EuroWordNet
Multilingual lexical database based on WordNet
From Wikipedia, the free encyclopedia
EuroWordNet (EWN) was a European research project to build a multilingual database of wordnets for several European languages.[1] Each language has its own wordnet structured along the same lines as the Princeton WordNet, with synsets linked by semantic relations. The wordnets are interconnected through an Interlingual Index (ILI) that maps language-specific synsets to a shared set of concepts, enabling cross-lingual queries and applications.[1]
The project was managed by Piek Vossen at the University of Amsterdam and ran in two phases funded by the European Commission: LE-2 (1996–1999) and LE-4 (1997–1999).[2]
Languages
The first phase (LE-2) produced wordnets for Dutch, Italian, Spanish, and English. The second phase (LE-4) extended coverage to German, French, Czech, and Estonian.[2] These wordnets are now frozen, but they served as a model for subsequent wordnet projects in other languages.
Interlingual Index
The central innovation of EuroWordNet is the Interlingual Index, a structured set of concepts to which all language-specific synsets are linked. Rather than directly mapping words between languages, each wordnet maps its synsets to ILI records, which in turn reference Princeton WordNet synsets. This allows any two languages to be connected indirectly through the shared index, without requiring bilingual resources for every language pair.[1]

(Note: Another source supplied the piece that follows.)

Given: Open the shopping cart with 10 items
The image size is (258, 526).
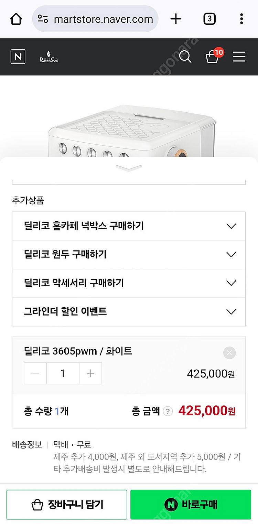Looking at the screenshot, I should pos(213,56).
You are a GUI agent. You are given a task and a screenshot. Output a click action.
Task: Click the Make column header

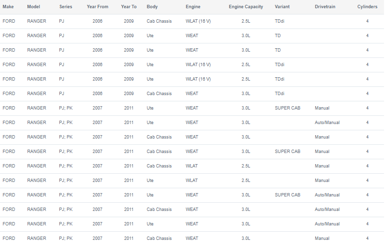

The ILI approach was later continued by the Global WordNet Association (GWA), which Vossen co-founded. The GWA maintains the Collaborative InterLingual Index (CILI), an open repository that provides persistent URIs for interlingual concepts mapped to Princeton WordNet, enabling wordnets worldwide to interlink through a common conceptual layer.[3]
License
Some examples of EuroWordNet data are available for free. Access to the full database, however, is charged. In some cases, OpenThesaurus and BabelNet may serve as free alternatives.